## What the exercise asks
Extract each line of the records that contains the string "Task", matching case exactly.

[Element and text position data]
━━━━━━

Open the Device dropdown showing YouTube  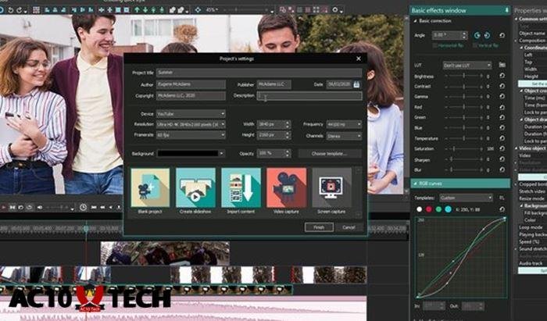coord(190,113)
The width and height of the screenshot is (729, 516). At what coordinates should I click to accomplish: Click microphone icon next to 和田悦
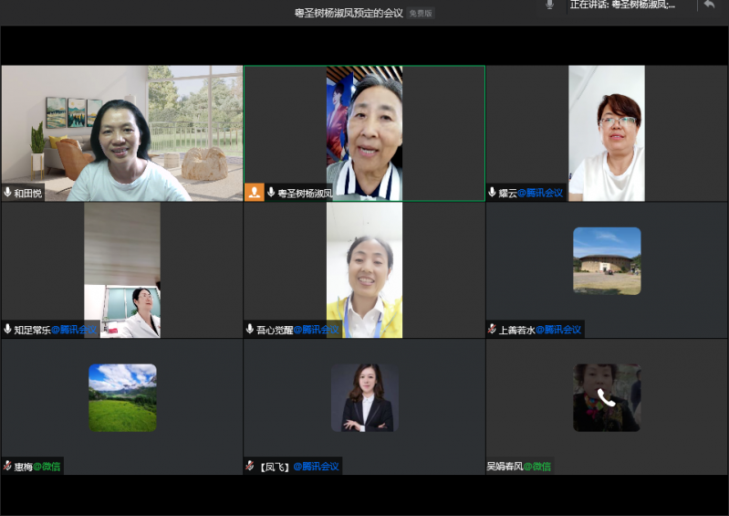8,193
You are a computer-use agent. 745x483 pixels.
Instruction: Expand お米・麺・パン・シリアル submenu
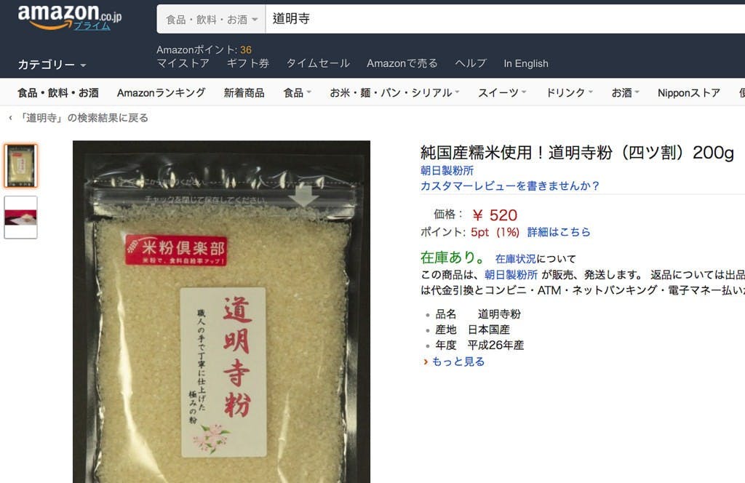[x=394, y=92]

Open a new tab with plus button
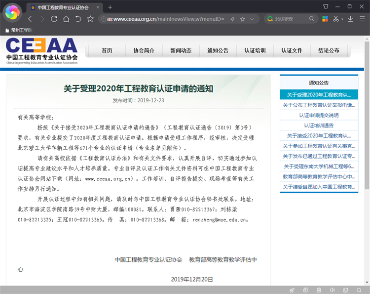(110, 7)
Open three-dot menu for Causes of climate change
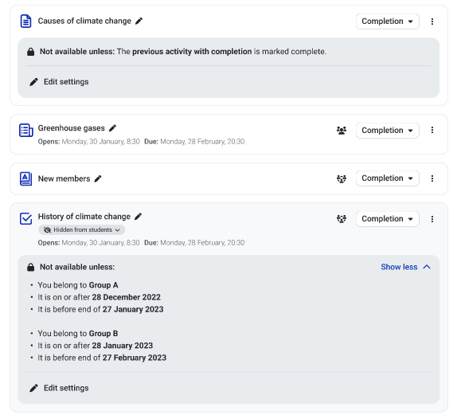Image resolution: width=457 pixels, height=419 pixels. 432,22
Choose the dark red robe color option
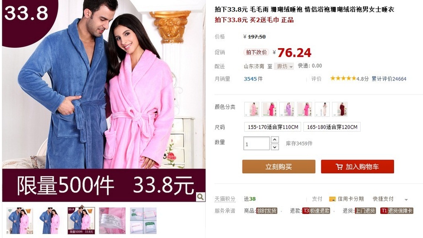The width and height of the screenshot is (423, 238). pos(340,109)
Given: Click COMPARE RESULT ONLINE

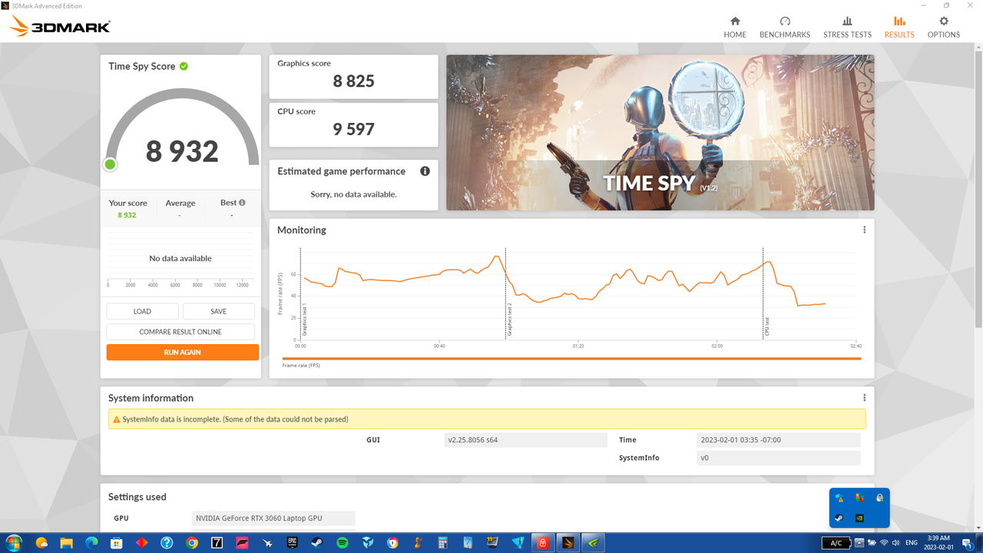Looking at the screenshot, I should [x=180, y=331].
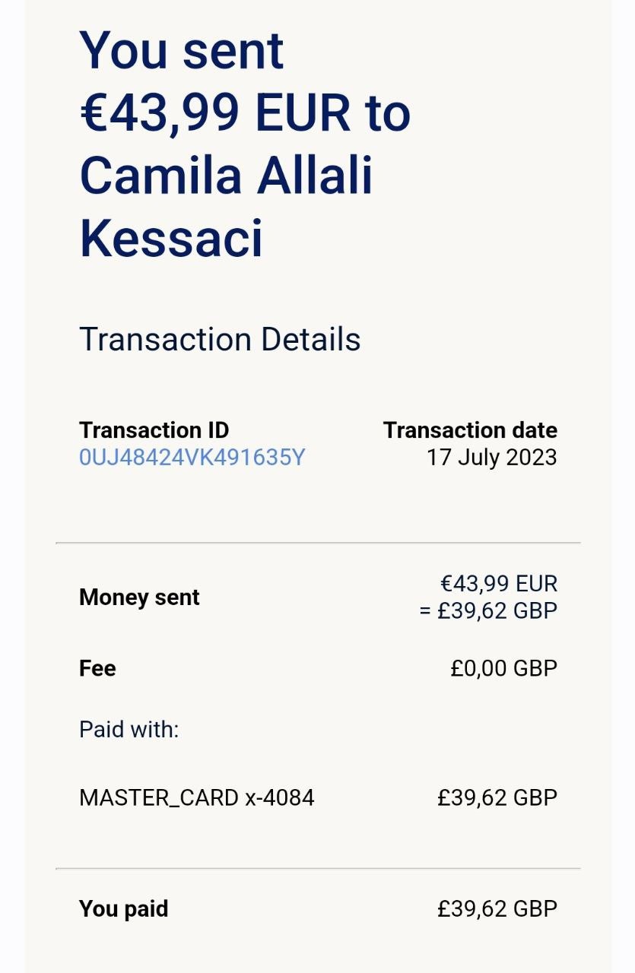
Task: Click the You paid label
Action: 123,909
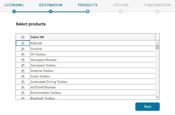This screenshot has height=115, width=175.
Task: Go to the LICENSING tab
Action: pos(14,5)
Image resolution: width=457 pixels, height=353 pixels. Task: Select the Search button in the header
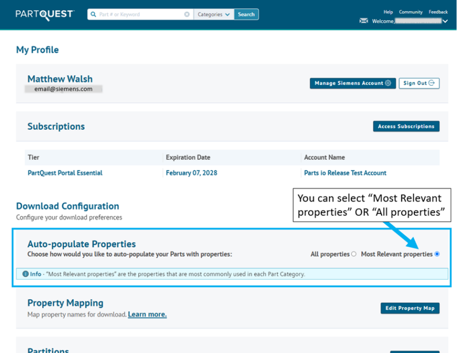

━━━━━━

## Finished exercise
Task: Click the You paid label
Task: Go to the LICENSING tab
Image resolution: width=457 pixels, height=353 pixels. Task: Select the Search button in the header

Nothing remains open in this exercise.